Stealth Last-17
「ところで美奈…」
恭一が美奈に訊いたのは、ようやく彼女の話が途絶え自宅付近に差し掛かった時だった。
「…な、何?」
恭一の口ぶりに、妙に構えてしまう美奈。
「今の清掃の仕事、どう思う?」
「…どうって…」
「楽しいか?」
途端に美奈の顔が華やいだ。
「うん!すっごい楽しい。皆んな、良くしてくれるんだ!」
「そうか…」
恭一は、美奈の笑顔を見て目を細める。
「実はな、清掃会社の社長に会ったんだ。そうしたら、おまえに残ってもらいたいって言ってるんだ」
「社長さんが…?」
「ああ。おまえみたいな娘、なかなか居ないって言ってたぞ。
そこで、オレも考えた!」
にっこり笑う恭一。だが、美奈の方は“ウラに何か有る”と、不安な顔をする。
「おまえをクビにする事に決めた!」
「エエッ!」
「ウチに来てる時は遅刻ばっかりだったおまえが、今じゃ掃除婦のリーダー的存在だそうじゃないか?

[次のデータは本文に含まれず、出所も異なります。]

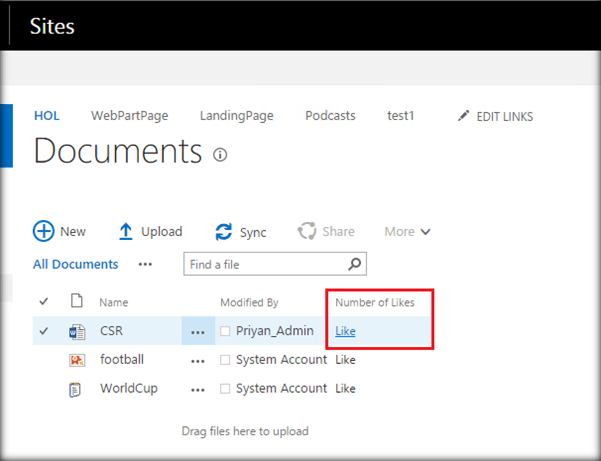
Task: Click into the Find a file field
Action: click(265, 265)
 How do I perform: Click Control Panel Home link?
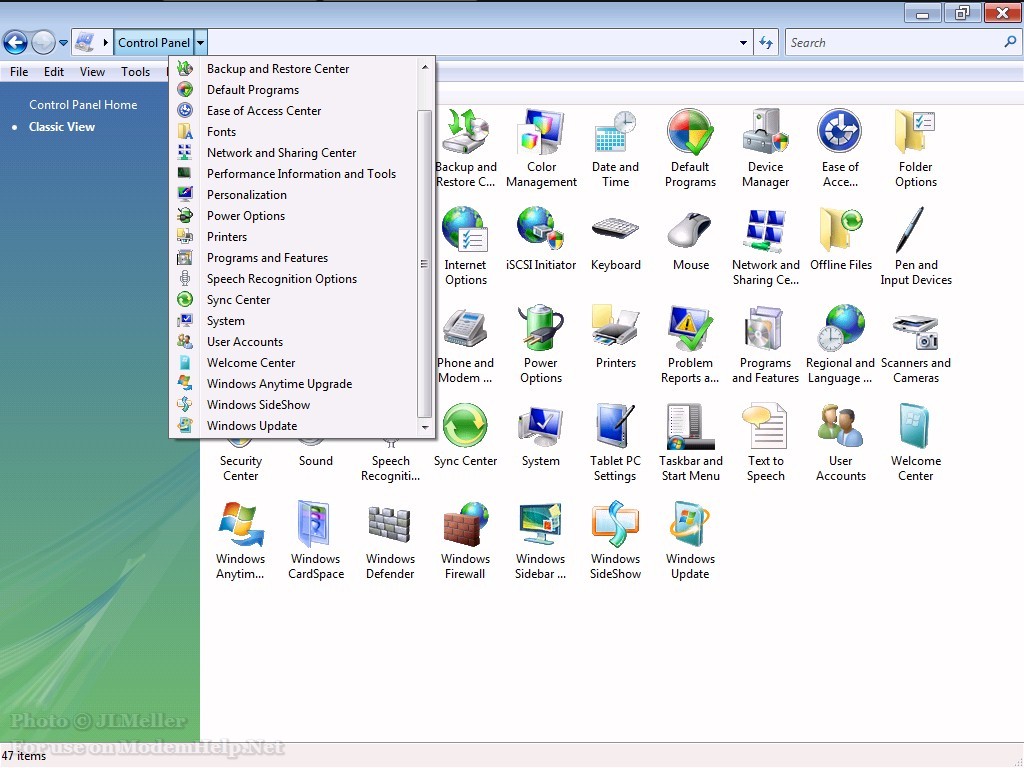[83, 105]
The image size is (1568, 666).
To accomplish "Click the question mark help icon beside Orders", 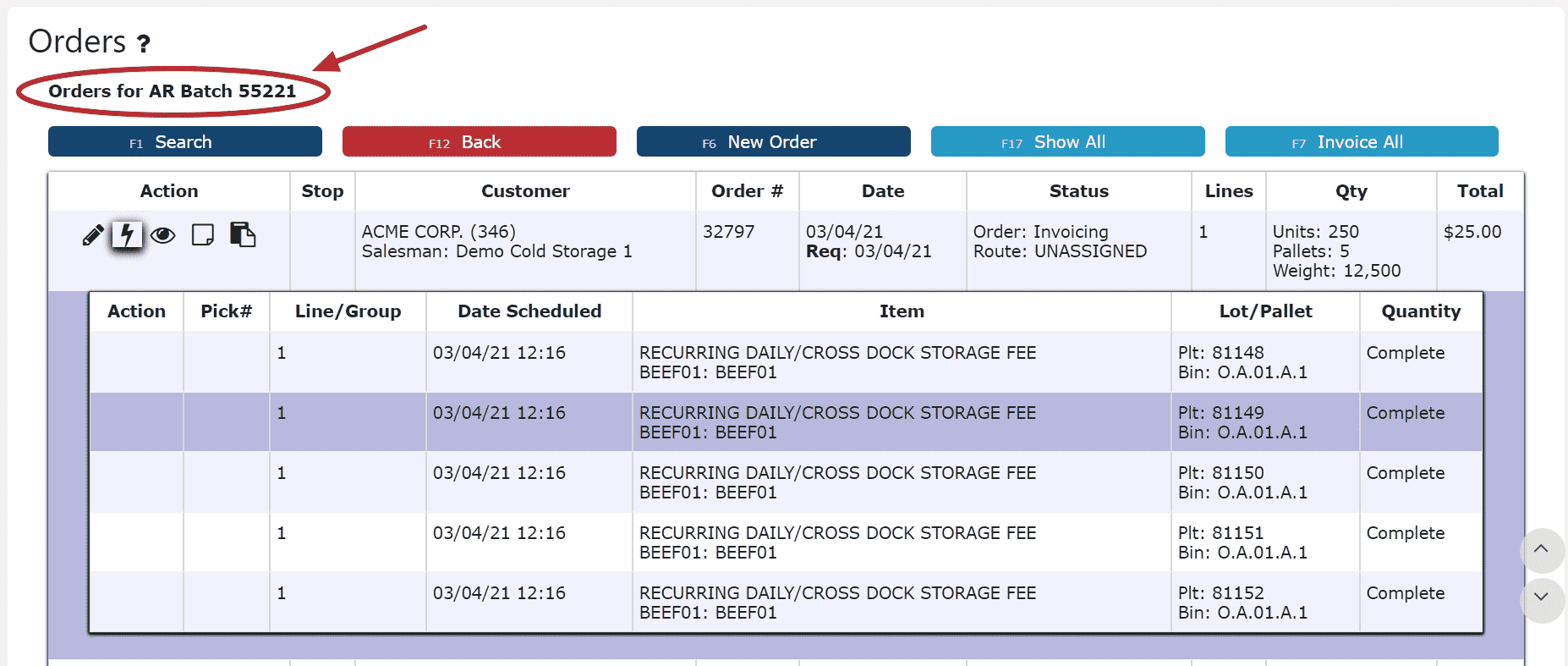I will (x=144, y=43).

しかも、本人も楽しいと言ってる。だったら、世の中の役にたつ方に譲るべきだろ?」
恭一は、慈愛溢れる目で美奈を見た。
「…本当に良いの?」
美奈は半信半疑のようだが、瞳は涙で濡れていた。
「…私ね、最初はイヤだったんだけど…タケ…広野さんや仲間に囲まれて仕事をやってるうちに…楽しくて…裏切れなくて…カプセル入れるのも…本当はイヤで…」
感極まった美奈は、嗚咽を漏らし心情を語った。
「…もういいよ…」
優しく声を掛けた恭一は、内ポケットからぶ厚い封筒を取り出して美奈に渡した。
「退職金だ。100万入ってる。半年間、良くやってくれたな」
「…そ、そんなに貰えないよ!」
美奈は半ベソのまま封筒を返そうとする。が、恭一は無理やり美奈のポケットに押し込んだ。
「気にするな。おまえが初めて迎える人生の門出だ。もう、おまえはひとりでも大丈夫だ」
赤くなった目を擦り、照れ笑いを浮かべる美奈。
「…じゃあ貰っとく…恭一さん、ありがとう」
「オレの方が感謝したいぐらいだ。おまえの演技は、オスカーにノミネートしたい位だったよ」
美奈は自宅前で降ろされた。遠ざかるルノー4を見つめながら、彼女は恭一の最後の台詞を考える。
しかし、
「オスカーにノミネート…?オスカーって何?」
美奈は考えるのを諦めて自宅へと向かった。その表情は晴れやかだった。